Founded in 2007, Seeo is known for its advancements in creating high-energy rechargeable lithium-ion batteries based on a nano-structured polymer electrolyte. Seeo uses solid state technology that avoids the use of flammable liquid electrolyte.
Using solid electrolyte, Seeo manufactures DryLyte batteries that deliver high energy density alongside impressive reliability and safety. Seeo has an exclusive license to core patents from Lawrence Berkeley National Laboratory and has more than 30 issued, exclusively licensed and pending patent applications.
News website Quartz reported that Bosch confirmed the acquisition. A Bosch spokeswoman told the website that the financial terms of the deal will not be released.

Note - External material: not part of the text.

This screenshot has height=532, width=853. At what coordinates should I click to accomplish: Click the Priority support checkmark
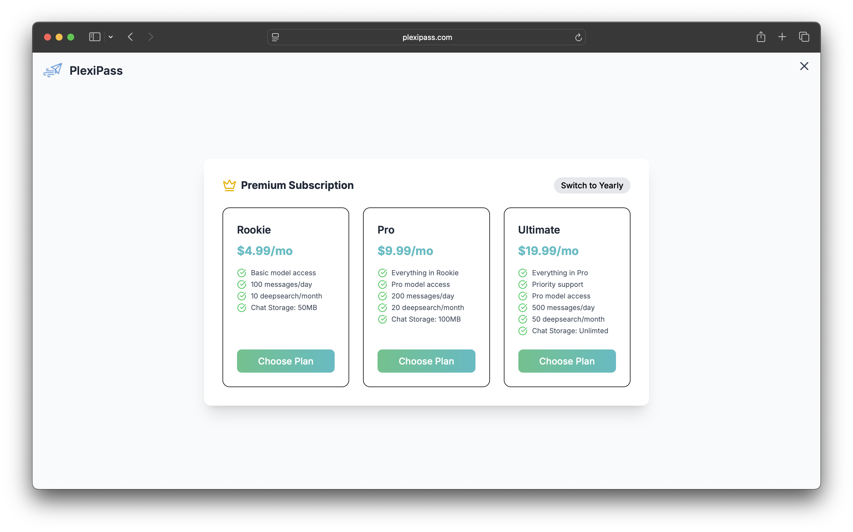[x=523, y=284]
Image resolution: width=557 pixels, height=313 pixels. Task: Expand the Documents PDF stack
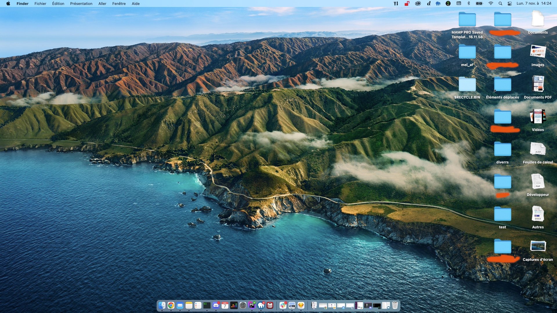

In December, Seeo made news as its CEO Hal Zarem announced plans to manufacture a battery with an energy density that is about double that of existing commercial lithium-ion batteries. The new battery would have a density of 300 watt hours per kg.
Bosch, which is already supplying a lot of components to the automobile industry, has long been looking to enter the advanced battery market. The acquisition may prove successful, as Seeo and its innovations are said to be of great potential.
Meanwhile, Seeo faces intense competition from start-ups such as Sakti3, QuantumScape, XG Sciences, Envia Systems and SolidEnergy Systems that are working on new types of electric car batteries. Panasonic is currently the leading player in the electric car battery market with a 39% market share, followed by LG Chem and Samsung SDI, according to research firm Lux Research.